---------- Material shown
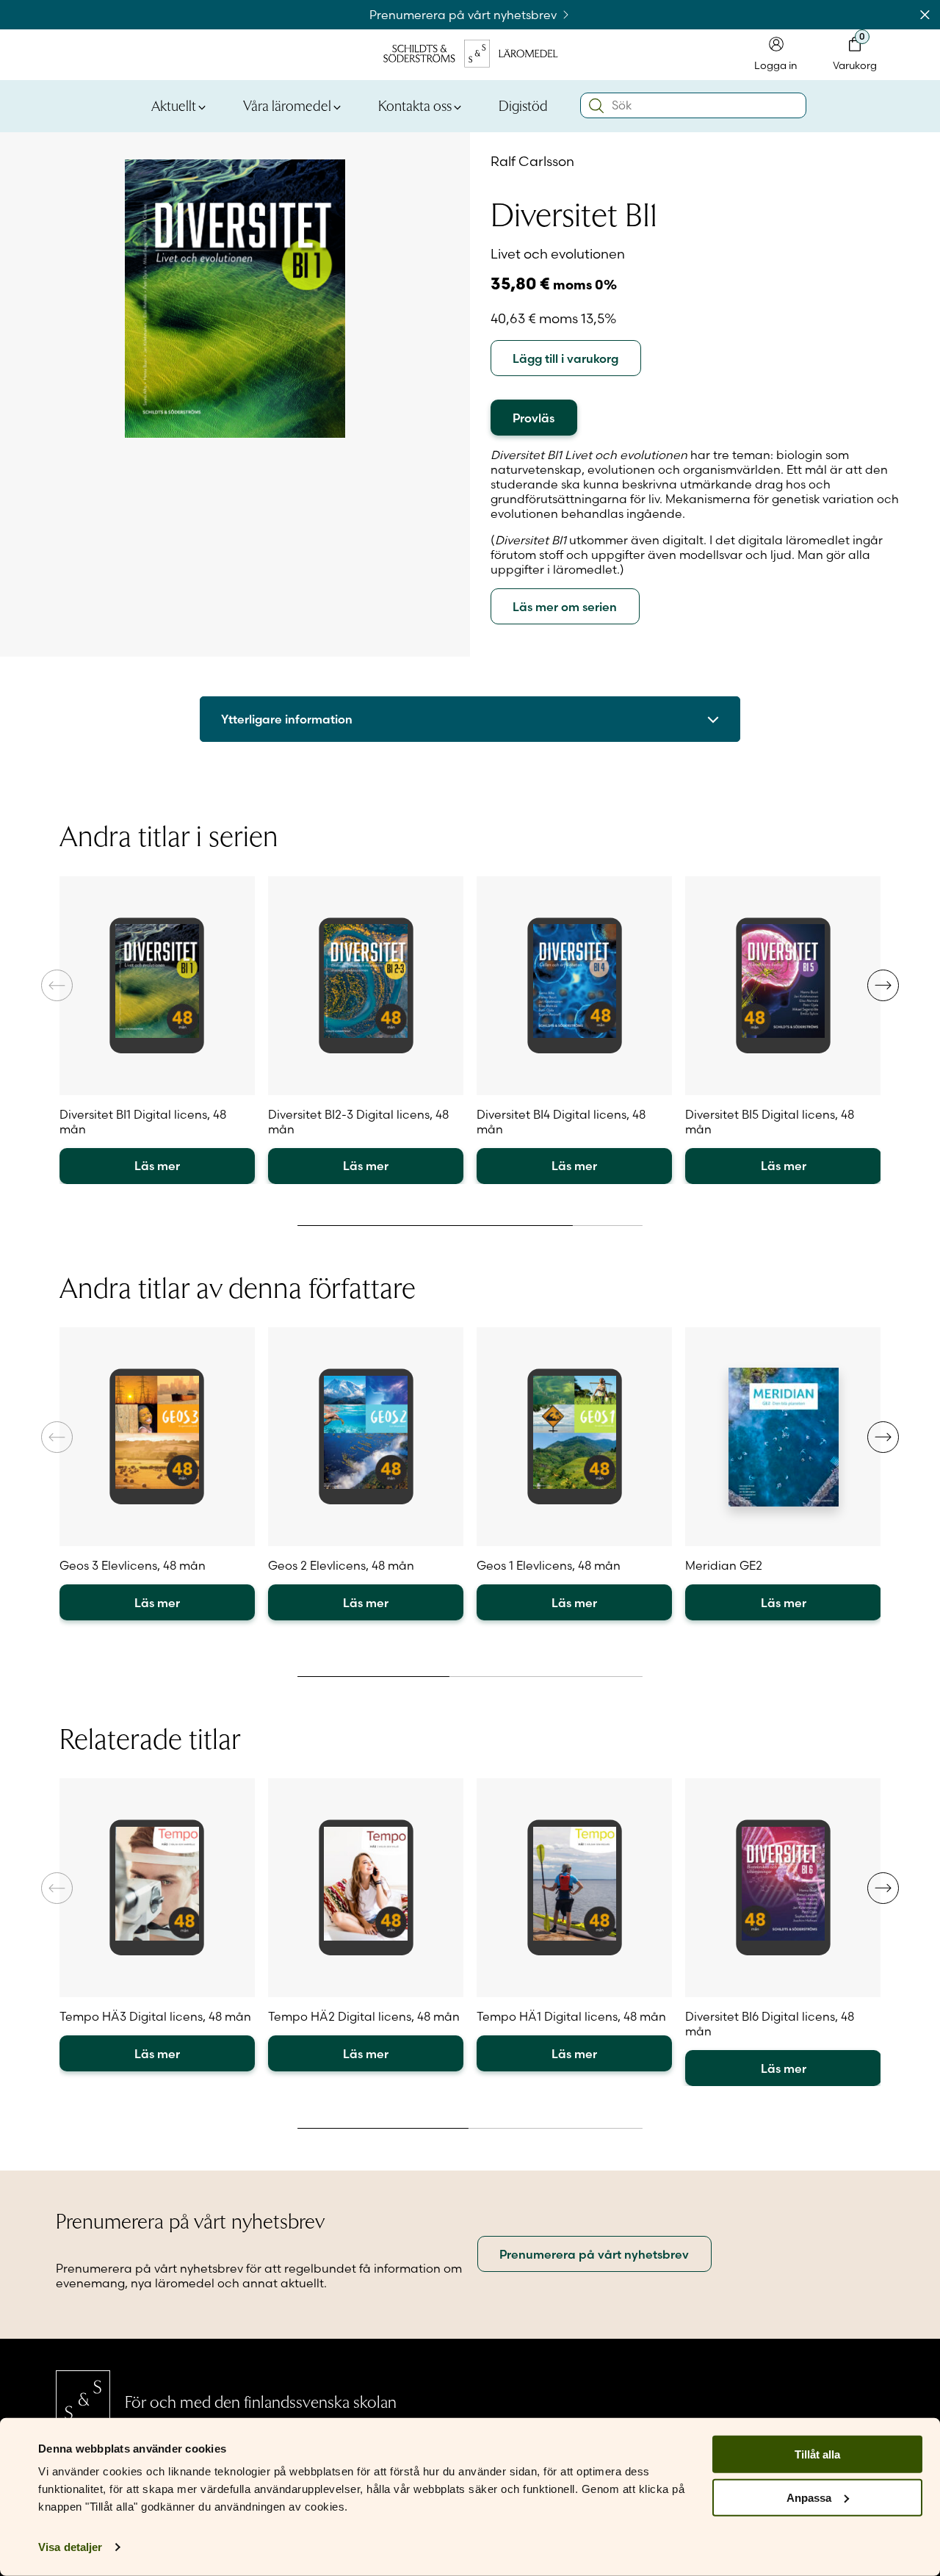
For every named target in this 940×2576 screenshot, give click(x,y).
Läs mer (157, 1165)
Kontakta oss (415, 105)
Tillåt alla (817, 2454)
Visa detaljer (70, 2547)
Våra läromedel (287, 105)
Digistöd (523, 105)
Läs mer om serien (565, 606)
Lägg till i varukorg (565, 358)
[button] (883, 985)
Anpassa (809, 2498)
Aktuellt (173, 105)
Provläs (533, 418)
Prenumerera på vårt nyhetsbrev (464, 14)
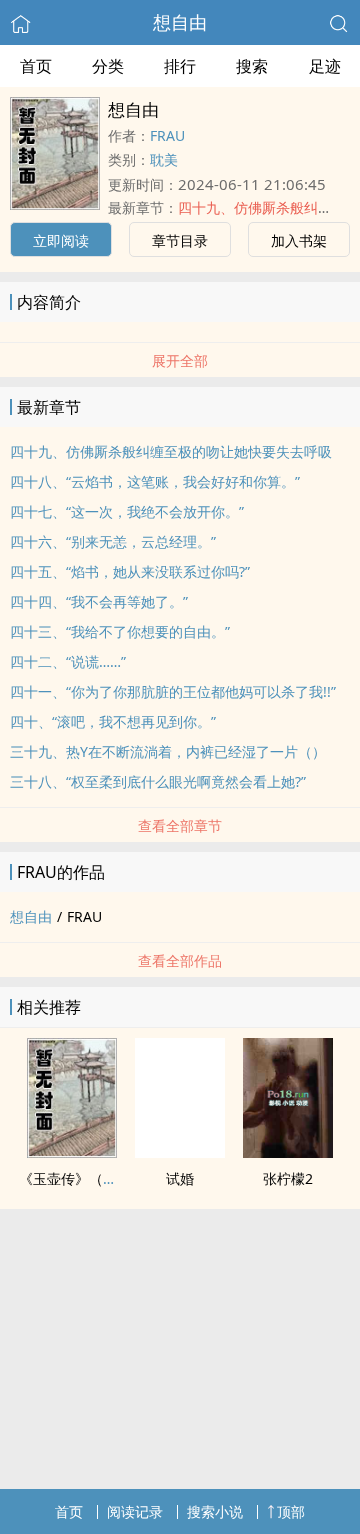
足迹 (325, 66)
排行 (180, 66)
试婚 (180, 1178)
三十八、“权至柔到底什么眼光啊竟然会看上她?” (158, 781)
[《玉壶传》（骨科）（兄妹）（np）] (72, 1152)
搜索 (252, 66)
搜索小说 (215, 1511)
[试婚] (180, 1152)
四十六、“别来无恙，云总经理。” (113, 541)
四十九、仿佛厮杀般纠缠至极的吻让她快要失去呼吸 (171, 451)
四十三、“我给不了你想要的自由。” (120, 631)
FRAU (167, 135)
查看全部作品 (180, 960)
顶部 (291, 1511)
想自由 (180, 22)
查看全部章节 (180, 825)
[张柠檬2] (288, 1152)
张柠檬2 (288, 1178)
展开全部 (180, 360)
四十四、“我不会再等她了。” (99, 601)
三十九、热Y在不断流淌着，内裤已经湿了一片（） (168, 751)
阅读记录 (135, 1511)
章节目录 (180, 240)
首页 (36, 66)
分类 (108, 66)
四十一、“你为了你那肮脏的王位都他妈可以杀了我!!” (173, 691)
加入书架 (299, 240)
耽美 (164, 159)
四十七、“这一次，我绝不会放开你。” (127, 511)
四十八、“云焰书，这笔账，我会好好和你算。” (155, 481)
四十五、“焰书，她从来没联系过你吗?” (130, 571)
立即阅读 (61, 240)
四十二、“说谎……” (68, 661)
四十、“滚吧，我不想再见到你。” (113, 721)
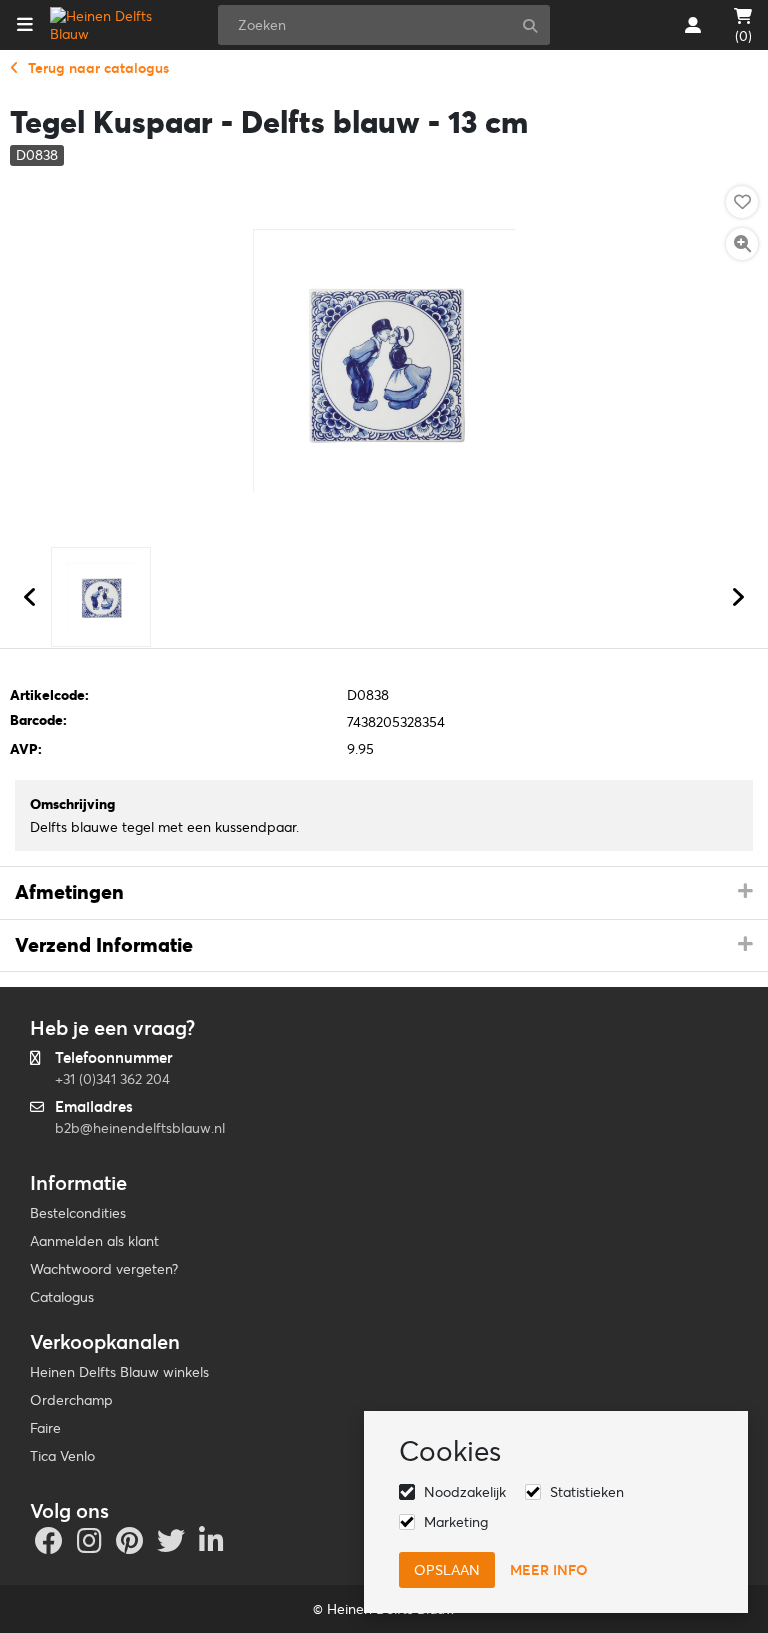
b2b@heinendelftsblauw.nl (140, 1128)
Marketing (456, 1522)
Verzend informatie (104, 945)
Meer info (549, 1570)
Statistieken (587, 1492)
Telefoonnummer (114, 1057)
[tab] (384, 893)
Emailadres (94, 1106)
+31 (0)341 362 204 (112, 1079)
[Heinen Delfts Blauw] (113, 25)
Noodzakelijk (465, 1492)
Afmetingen (69, 892)
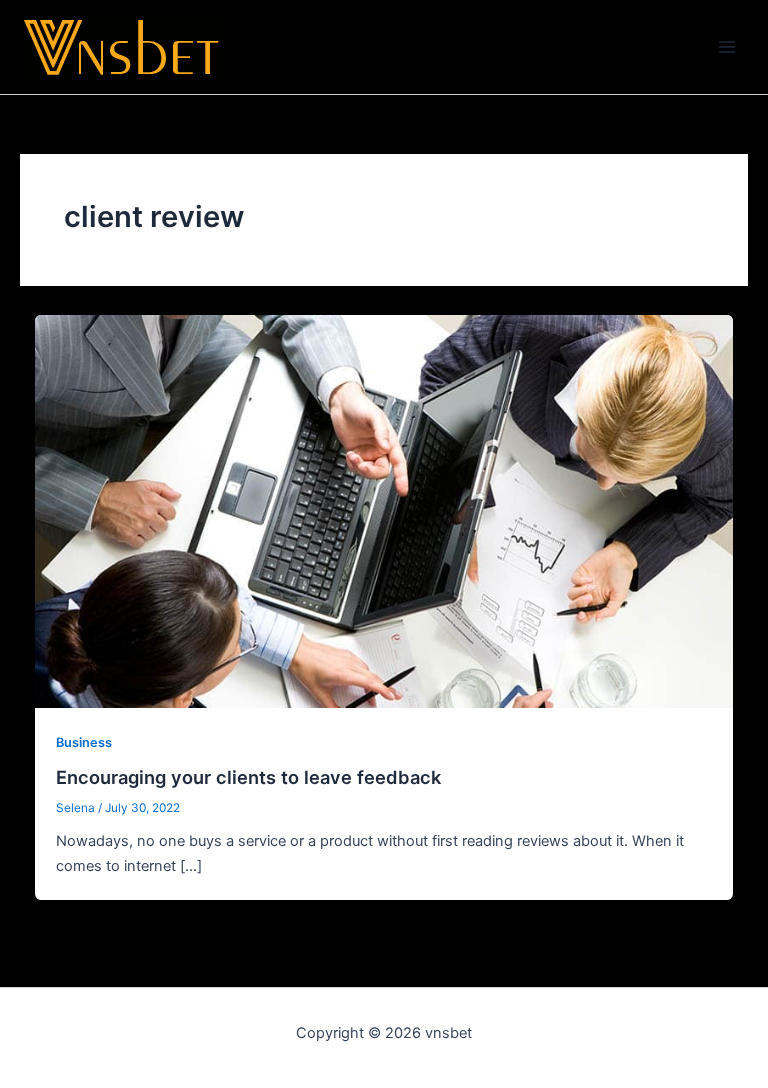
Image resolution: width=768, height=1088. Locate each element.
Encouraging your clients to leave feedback (248, 777)
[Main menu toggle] (727, 47)
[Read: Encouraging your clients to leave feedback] (384, 511)
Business (84, 742)
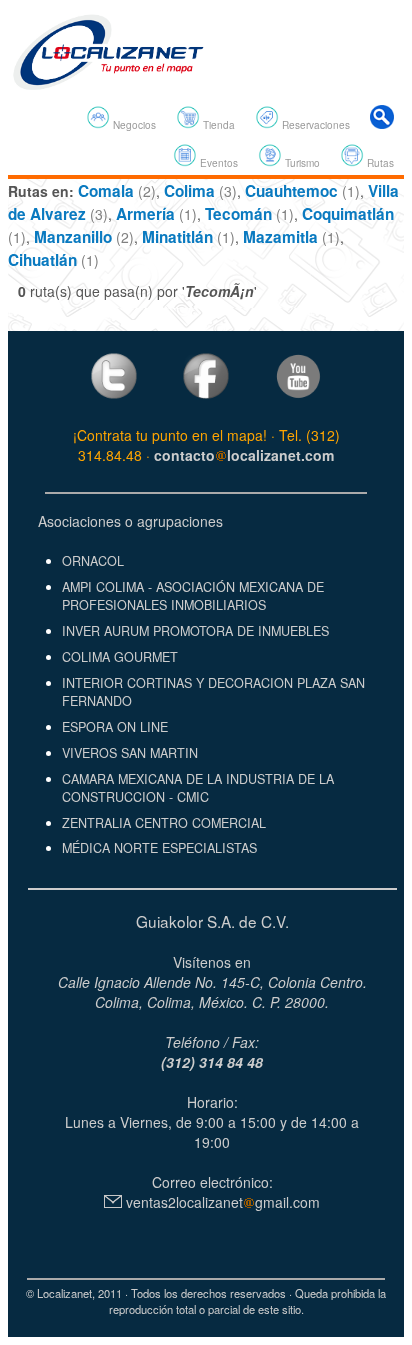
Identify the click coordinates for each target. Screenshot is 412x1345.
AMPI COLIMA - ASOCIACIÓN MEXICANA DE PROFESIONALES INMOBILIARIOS (193, 596)
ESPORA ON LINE (115, 727)
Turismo (301, 162)
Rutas (379, 162)
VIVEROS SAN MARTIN (130, 753)
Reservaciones (314, 124)
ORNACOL (93, 561)
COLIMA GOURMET (120, 657)
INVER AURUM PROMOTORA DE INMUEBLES (195, 631)
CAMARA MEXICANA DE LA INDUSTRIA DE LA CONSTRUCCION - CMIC (198, 788)
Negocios (133, 124)
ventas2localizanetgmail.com (221, 1202)
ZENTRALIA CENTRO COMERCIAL (164, 823)
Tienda (217, 124)
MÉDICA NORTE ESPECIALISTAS (159, 848)
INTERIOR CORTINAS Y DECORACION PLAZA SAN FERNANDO (213, 692)
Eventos (217, 162)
--------------------
### Task to carry out
All of the records above should be written out exactly, with the pictures left out.

### Task result
For every named target in this 940×2576 screenshot, give click(x,y).
Läs mer (157, 1165)
Kontakta oss (415, 105)
Tillåt alla (817, 2454)
Visa detaljer (70, 2547)
Våra läromedel (287, 105)
Digistöd (523, 105)
Läs mer om serien (565, 606)
Lägg till i varukorg (565, 358)
[button] (883, 985)
Anpassa (809, 2498)
Aktuellt (173, 105)
Provläs (533, 418)
Prenumerera på vårt nyhetsbrev (464, 14)
足迹 (325, 66)
排行 (180, 66)
试婚 (180, 1178)
三十八、“权至柔到底什么眼光啊竟然会看上她?” (158, 781)
[《玉壶传》（骨科）（兄妹）（np）] (72, 1152)
搜索 (252, 66)
搜索小说 (215, 1511)
[试婚] (180, 1152)
四十六、“别来无恙，云总经理。” (113, 541)
四十九、仿佛厮杀般纠缠至极的吻让她快要失去呼吸 (171, 451)
四十三、“我给不了你想要的自由。” (120, 631)
FRAU (167, 135)
查看全部作品 (180, 960)
顶部 (291, 1511)
想自由 (180, 22)
查看全部章节 (180, 825)
[张柠檬2] (288, 1152)
张柠檬2 (288, 1178)
展开全部 (180, 360)
四十四、“我不会再等她了。” (99, 601)
三十九、热Y在不断流淌着，内裤已经湿了一片（） (168, 751)
阅读记录 (135, 1511)
章节目录 (180, 240)
首页 (36, 66)
分类 (108, 66)
四十一、“你为了你那肮脏的王位都他妈可以杀了我!!” (173, 691)
加入书架 (299, 240)
耽美 (164, 159)
四十七、“这一次，我绝不会放开你。” (127, 511)
四十八、“云焰书，这笔账，我会好好和你算。” (155, 481)
四十五、“焰书，她从来没联系过你吗?” (130, 571)
立即阅读 (61, 240)
四十二、“说谎……” (68, 661)
四十、“滚吧，我不想再见到你。” (113, 721)
b2b@heinendelftsblauw.nl (140, 1128)
Marketing (456, 1522)
Verzend informatie (104, 945)
Meer info (549, 1570)
Statistieken (587, 1492)
Telefoonnummer (114, 1057)
[tab] (384, 893)
Emailadres (94, 1106)
+31 (0)341 362 204 (112, 1079)
[Heinen Delfts Blauw] (113, 25)
Noodzakelijk (465, 1492)
Afmetingen (69, 892)
Image resolution: width=768, height=1088. Locate each element.
Encouraging your clients to leave feedback (248, 777)
[Main menu toggle] (727, 47)
[Read: Encouraging your clients to leave feedback] (384, 511)
Business (84, 742)
Identify the click coordinates for each target. Screenshot is 412x1345.
AMPI COLIMA - ASOCIACIÓN MEXICANA DE PROFESIONALES INMOBILIARIOS (193, 596)
ESPORA ON LINE (115, 727)
Turismo (301, 162)
Rutas (379, 162)
VIVEROS SAN MARTIN (130, 753)
Reservaciones (314, 124)
ORNACOL (93, 561)
COLIMA GOURMET (120, 657)
INVER AURUM PROMOTORA DE INMUEBLES (195, 631)
CAMARA MEXICANA DE LA INDUSTRIA DE LA CONSTRUCCION - CMIC (198, 788)
Negocios (133, 124)
ventas2localizanetgmail.com (221, 1202)
ZENTRALIA CENTRO COMERCIAL (164, 823)
Tienda (217, 124)
MÉDICA NORTE ESPECIALISTAS (159, 848)
INTERIOR CORTINAS Y DECORACION PLAZA SAN FERNANDO (213, 692)
Eventos (217, 162)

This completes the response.